Managing natural disaster risk, naturally

The occurrence of a coastal natural disaster, such as a hurricane or typhoon, evokes a feeling of environmental instability. However, as the name suggests, these events are in fact part of natural environmental cycles – up to a point. Climate change, poorly planned coastal development and environmental degradation have increased the frequency of many natural disasters and continue to exacerbate their devastating impacts. As recognition of these worrying trends has increased, there has been a growing acknowledgement of the capacity of natural ecosystems to aid in managing this risk.

Ecosystem-based adaptation (EbA) describes the process of managing and protecting ecosystems to aid in climate adaptation and reduce natural disaster risk. There is a growing recognition, both nationally and within the UNFCCC process, of the services provided by healthy ecosystems and the importance of maintaining them. As a result, recent efforts (by the IUCN and others) have focused on gathering a database of EbA projects around the globe, in order to develop a framework that connects these projects to other adaptation initiatives within the UNFCCC.

EbA has a large role to play in natural disaster risk management for two main reasons: First, healthy ecosystems buffer against the deleterious effects of natural disasters and reduce the associated risk. Second, ecosystem-based approaches to natural disaster mitigation are simply cost-effective.

1. Reducing natural disaster risk

If a hurricane hits the coast and no one is there to experience it, did it happen? Well…probably, but there is no doubt that hurricanes are much more real when they make landfall on a populated coastline. However, even on the most populated coastlines, preserving the presence and function of wetlands can buffer against the effects of hurricanes. When coastlines are maintained in their undeveloped state, the natural barricades formed by barrier islands, saltmarshes and interior wetlands serve to absorb floodwater, dampen wind speed and reduce storm surge.

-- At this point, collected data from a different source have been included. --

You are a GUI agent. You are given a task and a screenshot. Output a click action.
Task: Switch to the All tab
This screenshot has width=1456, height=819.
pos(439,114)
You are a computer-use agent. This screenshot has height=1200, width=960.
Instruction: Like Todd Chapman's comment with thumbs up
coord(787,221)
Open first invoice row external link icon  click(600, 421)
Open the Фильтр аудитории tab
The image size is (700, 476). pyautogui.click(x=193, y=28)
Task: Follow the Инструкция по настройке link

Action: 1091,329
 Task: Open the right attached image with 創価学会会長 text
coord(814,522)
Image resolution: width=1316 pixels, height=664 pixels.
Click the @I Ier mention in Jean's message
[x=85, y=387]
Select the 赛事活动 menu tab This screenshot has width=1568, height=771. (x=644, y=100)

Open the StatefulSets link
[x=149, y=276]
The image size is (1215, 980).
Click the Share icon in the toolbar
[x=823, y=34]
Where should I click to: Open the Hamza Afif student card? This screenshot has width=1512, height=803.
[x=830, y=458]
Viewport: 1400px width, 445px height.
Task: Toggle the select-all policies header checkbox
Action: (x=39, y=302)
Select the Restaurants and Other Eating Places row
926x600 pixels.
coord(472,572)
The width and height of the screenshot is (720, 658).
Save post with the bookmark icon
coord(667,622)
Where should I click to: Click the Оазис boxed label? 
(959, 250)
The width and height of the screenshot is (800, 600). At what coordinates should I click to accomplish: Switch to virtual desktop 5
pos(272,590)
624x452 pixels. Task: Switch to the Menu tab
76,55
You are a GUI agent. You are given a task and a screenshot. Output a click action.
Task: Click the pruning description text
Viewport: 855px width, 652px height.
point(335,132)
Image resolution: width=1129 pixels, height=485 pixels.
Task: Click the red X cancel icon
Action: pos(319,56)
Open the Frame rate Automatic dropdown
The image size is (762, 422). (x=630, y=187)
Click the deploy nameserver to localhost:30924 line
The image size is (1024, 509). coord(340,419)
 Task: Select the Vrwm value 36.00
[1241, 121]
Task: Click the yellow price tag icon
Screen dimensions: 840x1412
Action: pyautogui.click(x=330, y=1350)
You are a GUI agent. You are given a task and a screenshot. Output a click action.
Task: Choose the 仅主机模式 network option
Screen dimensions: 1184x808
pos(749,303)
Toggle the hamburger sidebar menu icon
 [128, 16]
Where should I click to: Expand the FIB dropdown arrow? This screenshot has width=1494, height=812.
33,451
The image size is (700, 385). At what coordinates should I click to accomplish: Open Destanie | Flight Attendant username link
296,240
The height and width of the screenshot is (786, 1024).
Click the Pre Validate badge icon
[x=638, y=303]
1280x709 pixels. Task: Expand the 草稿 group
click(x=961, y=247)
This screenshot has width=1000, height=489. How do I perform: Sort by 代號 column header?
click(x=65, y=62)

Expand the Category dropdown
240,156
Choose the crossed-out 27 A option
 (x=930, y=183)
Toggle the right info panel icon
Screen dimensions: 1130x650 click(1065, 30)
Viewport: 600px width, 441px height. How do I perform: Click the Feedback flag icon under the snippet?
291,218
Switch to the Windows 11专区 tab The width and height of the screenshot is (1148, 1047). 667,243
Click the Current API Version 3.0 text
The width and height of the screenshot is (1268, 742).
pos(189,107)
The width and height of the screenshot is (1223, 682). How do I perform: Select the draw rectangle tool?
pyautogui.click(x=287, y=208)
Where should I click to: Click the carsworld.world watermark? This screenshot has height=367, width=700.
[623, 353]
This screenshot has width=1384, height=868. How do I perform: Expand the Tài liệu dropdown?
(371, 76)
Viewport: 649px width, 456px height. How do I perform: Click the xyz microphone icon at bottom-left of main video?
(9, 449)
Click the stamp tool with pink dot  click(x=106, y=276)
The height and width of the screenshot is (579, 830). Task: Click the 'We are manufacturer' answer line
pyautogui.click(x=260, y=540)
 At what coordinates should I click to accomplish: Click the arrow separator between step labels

Diagram: Southeast Louisiana Flood Protection Authority-East

For example, during Hurricane Katrina in 2005, wetlands are estimated to have reduced the speed of water coming inland from 7 feet/second to 3 feet per second. Following this disaster, the state of Louisiana acknowledged that the hurricane problem could not be solved by building more levees (manmade levees did not stand a change during Katrina), and instead mandated the Coastal Protection and Restoration Authority (CPRA) to implement restoration projects to combat the dramatic loss of coastal wetlands.

On the other side of the globe in the Philippine town of General MacArthur, coastal mangrove systems have proven to be an irreplaceable defense against storm surge and winds – especially after the recent Super Typhoon Haiyan. While the nearby city of Tacloban was destroyed in the storm, General MacArthur was largely undamaged due to the buffering capacity of the mangroves. Residents have recognized the value of this ecosystem, designating it a protected area. Unfortunately, mangrove systems nearby continue to be destroyed to make way for resorts and other coastal development.

2. A cost-effective approach

As Katrina demonstrated, man-made barricades and levees are not sufficient to protect coastal regions from powerful hurricanes. Further, these flood protection systems will become less effective as coastal land continues to erode. The CPRA’s plan, if carried out in its entirety, would cost $50 billion over 50 years. If that seems like a lot of money, think about this: the CPRA estimates that if nothing is done to restore the coastal ecosystems, sea level rise and continued coastal loss could increase flooding damage in Louisiana to $23.4 billion annually.

While the monetary benefits of the coastal mangrove systems in the Philippines are harder to quantify, the value of this ecosystem to the residents is clear in their reverence for it. Further, mangroves contribute to local economies through the provision of fisheries, wood and charcoal – something that man-made coastal defenses cannot do.

Diagram: Mangrove Action Project

Natural disasters are indeed natural. Coastal ecosystems have developed in tandem with the menacing presence of hurricanes and typhoons for eons, and the structure and function of these systems plays a large role in absorbing storm energy and reducing inland damage. However, these important functions are not served when marshes are drained, wetlands developed and mangroves cut down. The role of EbA, therefore, lies at the intersection of mitigating natural disaster risk, and managing and protecting ecosystems. As climate change and coastal development continue, the importance of maintaining and protecting healthy coastal ecosystems will only grow.